* DESCRIPTION OF THE TASK *
What lines below include the word "search"? Copy each one.

[Stored items]
+ + + +

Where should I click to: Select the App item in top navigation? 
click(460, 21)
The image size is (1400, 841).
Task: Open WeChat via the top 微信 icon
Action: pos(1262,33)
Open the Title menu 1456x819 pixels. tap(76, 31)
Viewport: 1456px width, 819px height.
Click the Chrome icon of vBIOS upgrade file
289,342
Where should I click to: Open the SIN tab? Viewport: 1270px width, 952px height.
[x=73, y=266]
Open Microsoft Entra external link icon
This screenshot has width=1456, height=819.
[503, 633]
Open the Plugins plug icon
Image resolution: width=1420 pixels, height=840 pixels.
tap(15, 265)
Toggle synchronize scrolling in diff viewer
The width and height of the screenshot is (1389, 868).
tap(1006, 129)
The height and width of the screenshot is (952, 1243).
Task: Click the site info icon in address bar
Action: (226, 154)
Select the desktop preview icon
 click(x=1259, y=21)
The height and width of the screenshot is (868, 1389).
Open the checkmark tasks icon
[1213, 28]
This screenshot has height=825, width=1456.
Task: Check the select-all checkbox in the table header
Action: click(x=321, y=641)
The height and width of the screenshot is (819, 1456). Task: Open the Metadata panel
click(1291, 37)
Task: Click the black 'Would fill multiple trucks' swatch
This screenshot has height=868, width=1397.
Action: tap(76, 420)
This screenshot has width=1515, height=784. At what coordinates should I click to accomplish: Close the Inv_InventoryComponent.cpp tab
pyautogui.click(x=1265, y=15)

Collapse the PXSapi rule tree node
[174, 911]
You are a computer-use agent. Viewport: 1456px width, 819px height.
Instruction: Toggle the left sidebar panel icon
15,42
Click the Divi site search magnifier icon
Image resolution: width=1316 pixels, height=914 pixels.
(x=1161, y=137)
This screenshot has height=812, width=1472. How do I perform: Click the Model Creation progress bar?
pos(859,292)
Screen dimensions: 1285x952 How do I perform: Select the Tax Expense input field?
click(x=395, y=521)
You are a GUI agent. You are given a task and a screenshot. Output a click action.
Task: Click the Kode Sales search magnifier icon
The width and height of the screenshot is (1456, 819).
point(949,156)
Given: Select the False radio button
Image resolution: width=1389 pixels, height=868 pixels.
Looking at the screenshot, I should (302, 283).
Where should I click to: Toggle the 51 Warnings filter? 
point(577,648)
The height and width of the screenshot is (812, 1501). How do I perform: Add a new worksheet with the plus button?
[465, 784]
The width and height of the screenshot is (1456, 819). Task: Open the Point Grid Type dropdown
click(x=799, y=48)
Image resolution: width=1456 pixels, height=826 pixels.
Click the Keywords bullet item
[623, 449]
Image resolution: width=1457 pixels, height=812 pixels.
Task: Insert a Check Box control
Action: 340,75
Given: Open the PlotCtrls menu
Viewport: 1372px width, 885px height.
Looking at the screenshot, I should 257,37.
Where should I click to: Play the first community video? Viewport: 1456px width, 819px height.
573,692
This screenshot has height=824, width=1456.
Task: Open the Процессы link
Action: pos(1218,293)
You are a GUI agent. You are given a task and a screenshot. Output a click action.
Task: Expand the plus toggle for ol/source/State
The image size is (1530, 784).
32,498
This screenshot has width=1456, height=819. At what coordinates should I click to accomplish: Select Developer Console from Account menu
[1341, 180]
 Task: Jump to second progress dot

+ + + +

* RESPONSE AREA *
Click the Divi site search magnifier icon
Task: Click the Kode Sales search magnifier icon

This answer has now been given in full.